WRITTEN PROBLEM 1:
Answer these questions about the image forming apparatus excerpt:
(a) Which suffixes are omitted from the reference numbers?
(b) What emits laser beams when image information is sent from a host device?
(c) What potential do the irradiated portions of the photosensitive layer have?
WRITTEN PROBLEM 2:
In the image forming apparatus excerpt, write out the stretch from "Next, the image" through "scanning optics system.", substituting "light beams" for "laser beams".

TEXT EXCERPT:
════

Next, the image forming apparatus 500 equipped with the optical scanning device 100 having the above-mentioned configuration will be explained. Since the image forming processes performed in the first to fourth stations are the same, one of the color image forming processes will be explained while the suffixes A, B, C and D are omitted from the reference numbers.

When image information is sent to the image forming apparatus from a host device, the light source 70 emits laser beams. The laser beams are incident on the deflection surface of the polygon mirror 104 through the optical unit 102 so as to be subjected to deflection scanning. The deflected laser beams are then focused on the photoreceptor 30 by the scanning optics system.

The photoreceptor 30 has a photosensitive layer. When the charger 32 charges the photoreceptor 30 by applying a voltage thereto, the photosensitive layer has a charge with a uniform charge density. When the photoreceptor 30 is scanned with laser beams as mentioned above, the irradiated portions of the photosensitive layer become electroconductive, and therefore the irradiated portions have a potential near zero. Since the photoreceptor drum 30 is scanned with laser beams modulated on the basis of the image information while rotated in the direction indicated by the arrows in FIG. 1, an electrostatic latent image, in which the potential is changed depending on the amount of light irradiating the photosensitive layer, is formed on the photoreceptor.

════

DATA LISTING:
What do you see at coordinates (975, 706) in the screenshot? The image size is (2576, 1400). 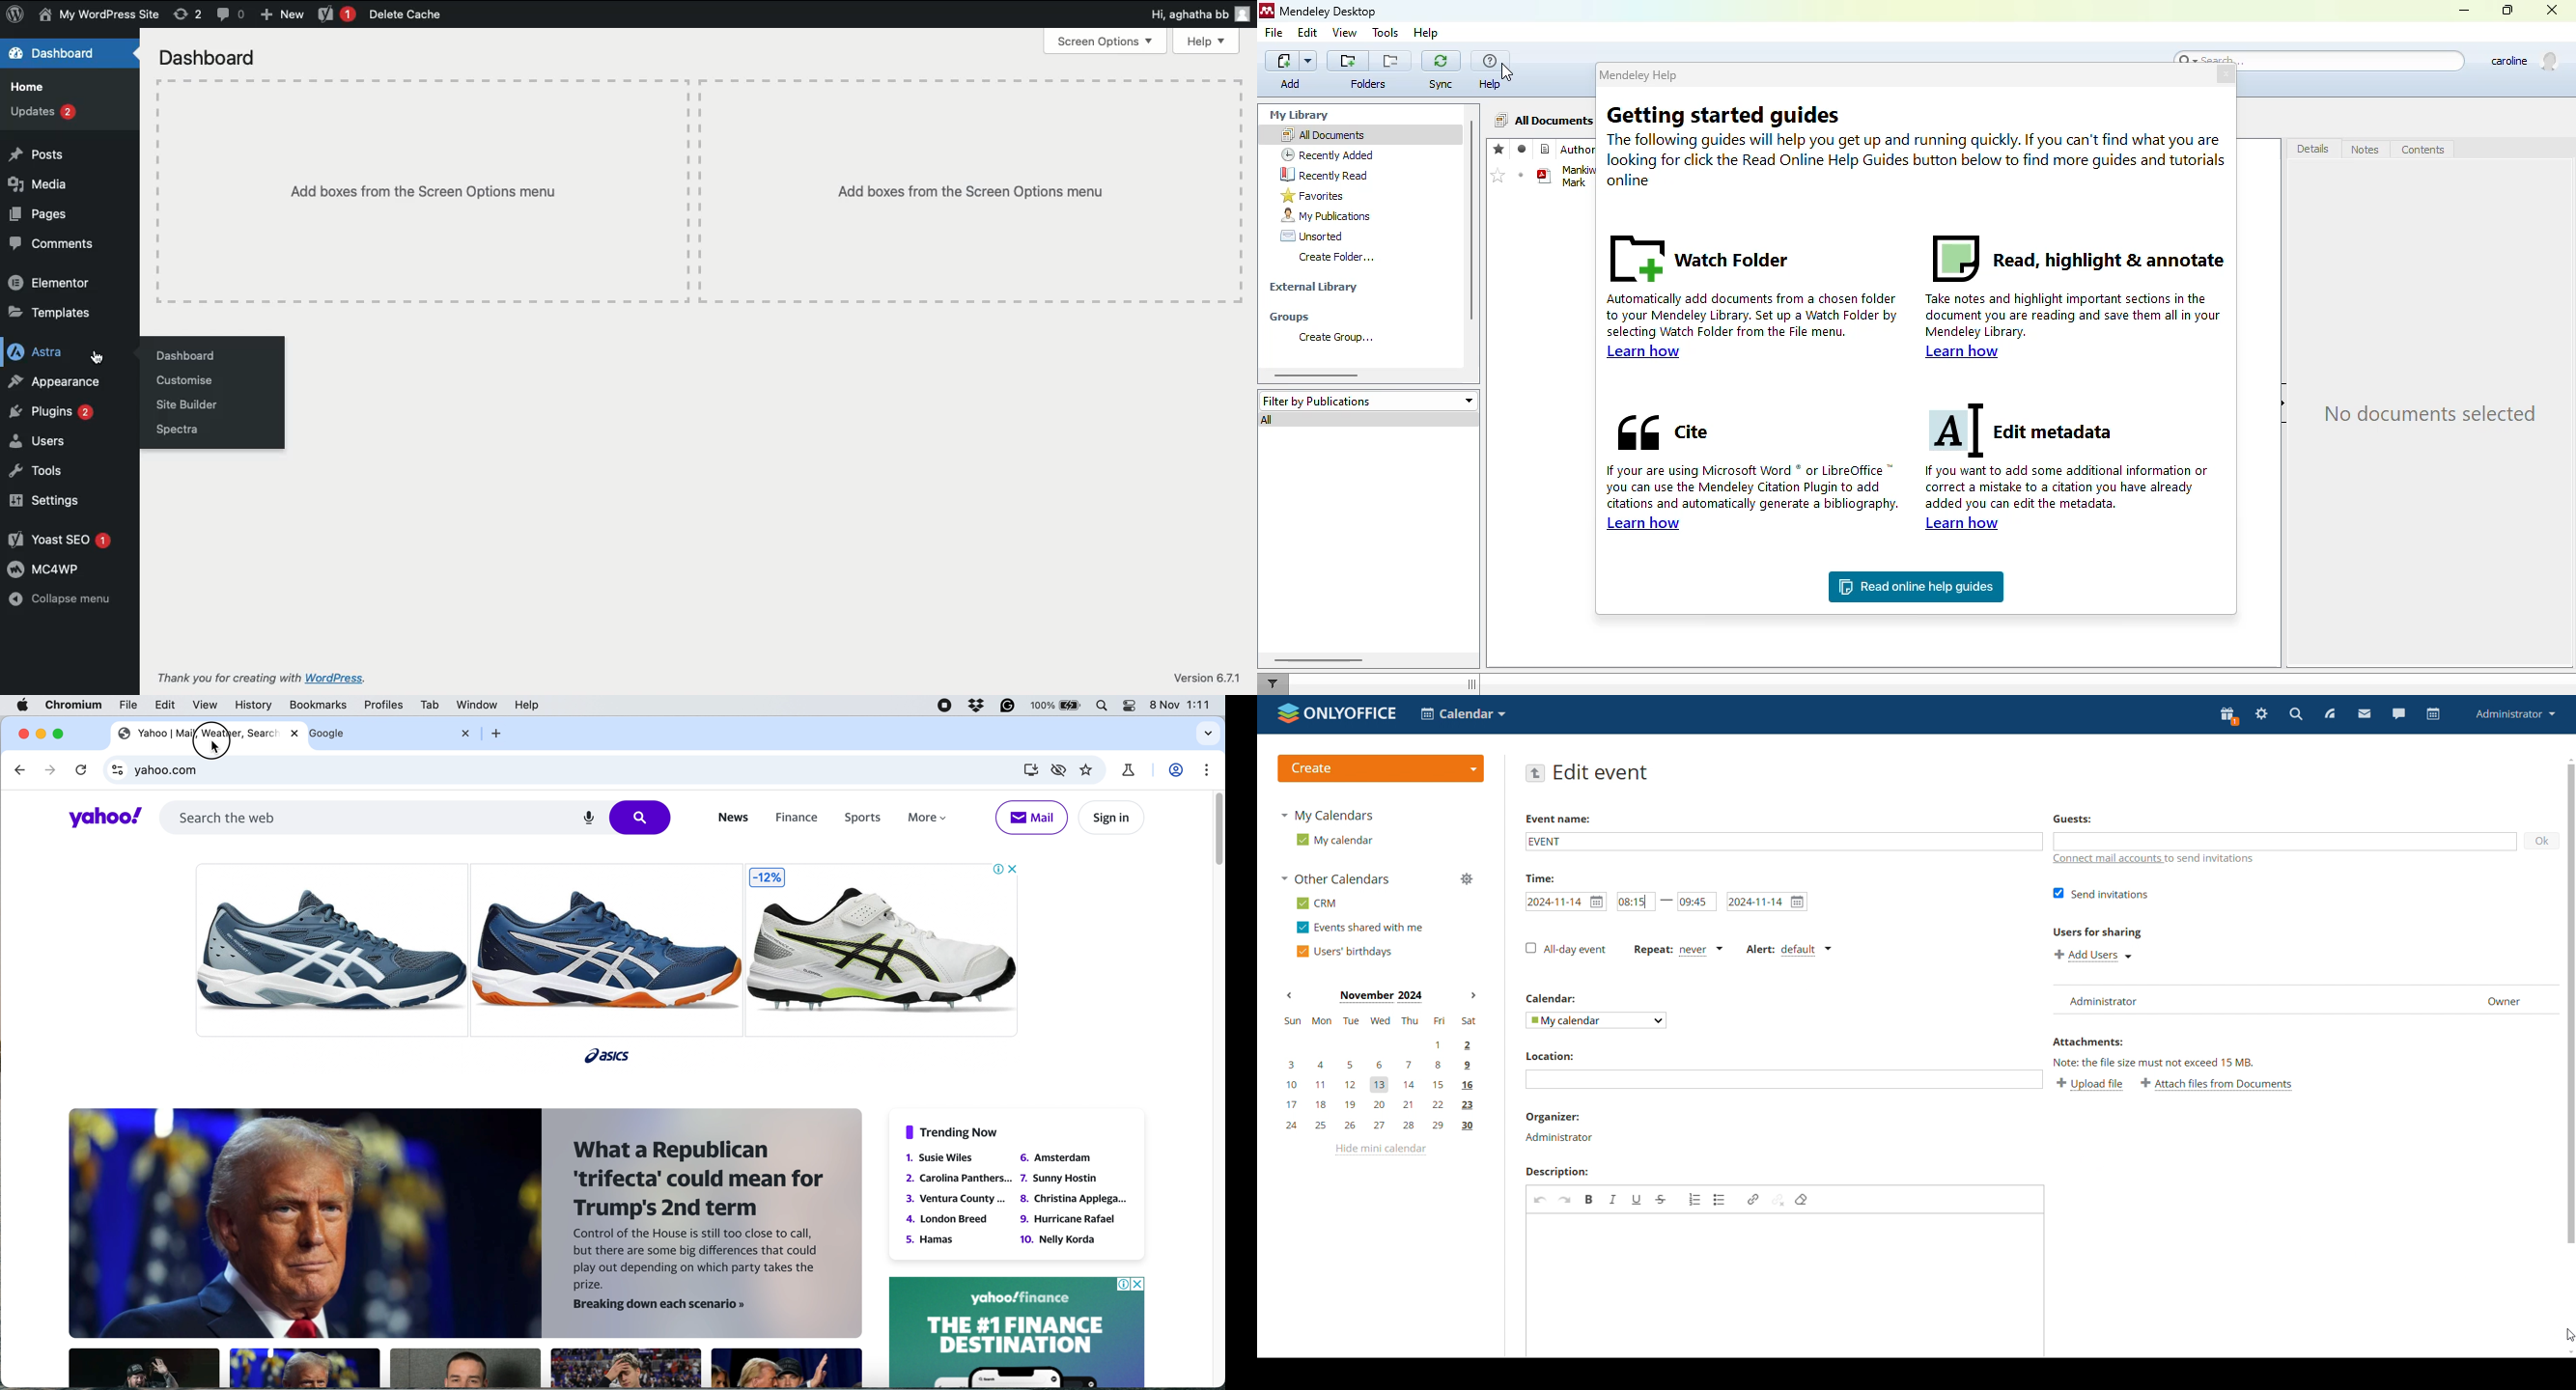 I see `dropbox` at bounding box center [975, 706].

════

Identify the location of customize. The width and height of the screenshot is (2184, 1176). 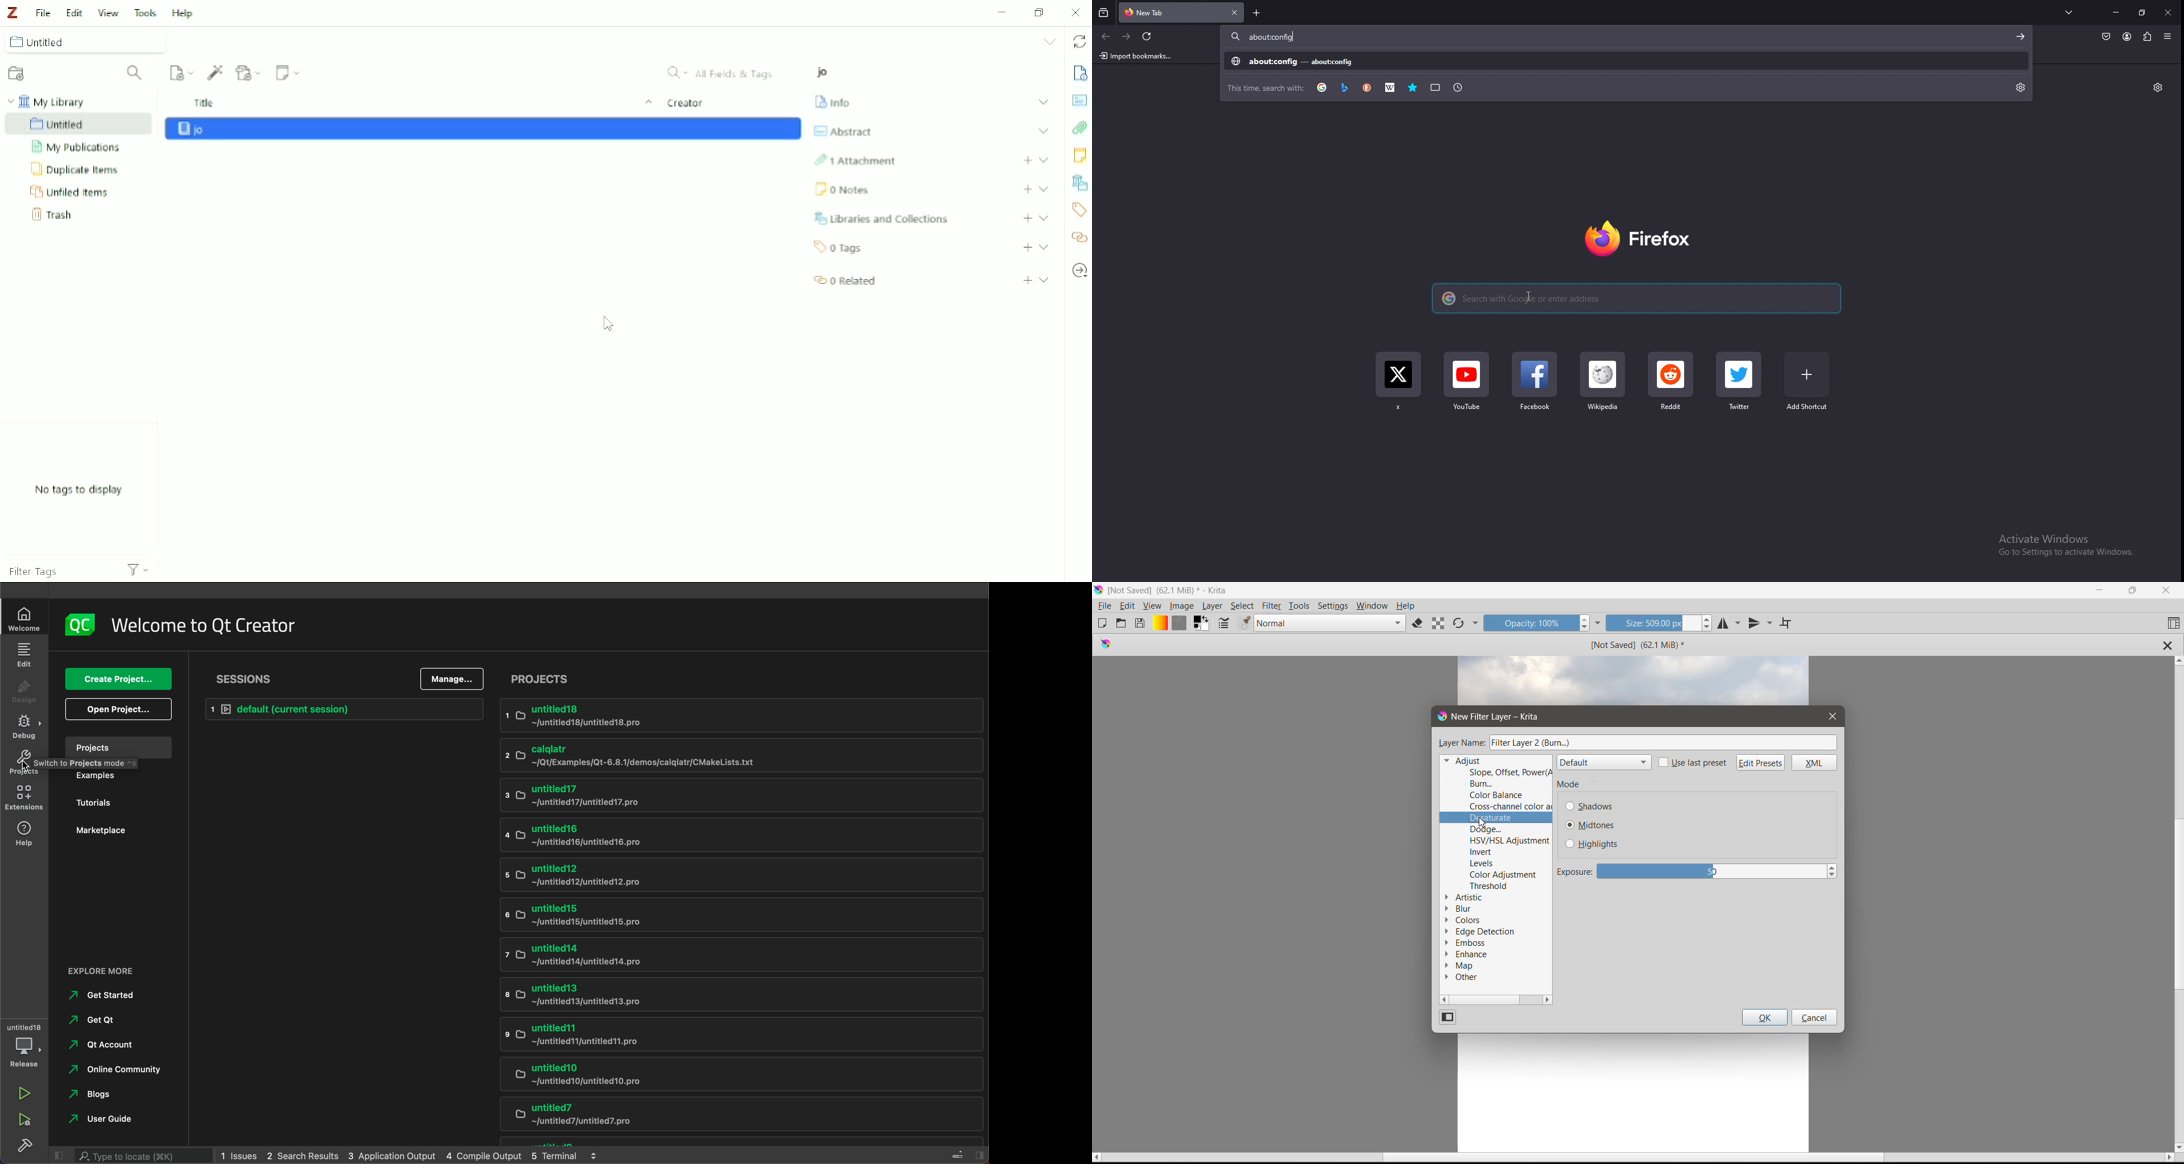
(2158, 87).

════

EXPECTED ANSWER 1:
(a) A, B, C and D.
(b) The light source 70.
(c) A potential near zero.

EXPECTED ANSWER 2:
Next, the image forming apparatus 500 equipped with the optical scanning device 100 having the above-mentioned configuration will be explained. Since the image forming processes performed in the first to fourth stations are the same, one of the color image forming processes will be explained while the suffixes A, B, C and D are omitted from the reference numbers.

When image information is sent to the image forming apparatus from a host device, the light source 70 emits light beams. The light beams are incident on the deflection surface of the polygon mirror 104 through the optical unit 102 so as to be subjected to deflection scanning. The deflected light beams are then focused on the photoreceptor 30 by the scanning optics system.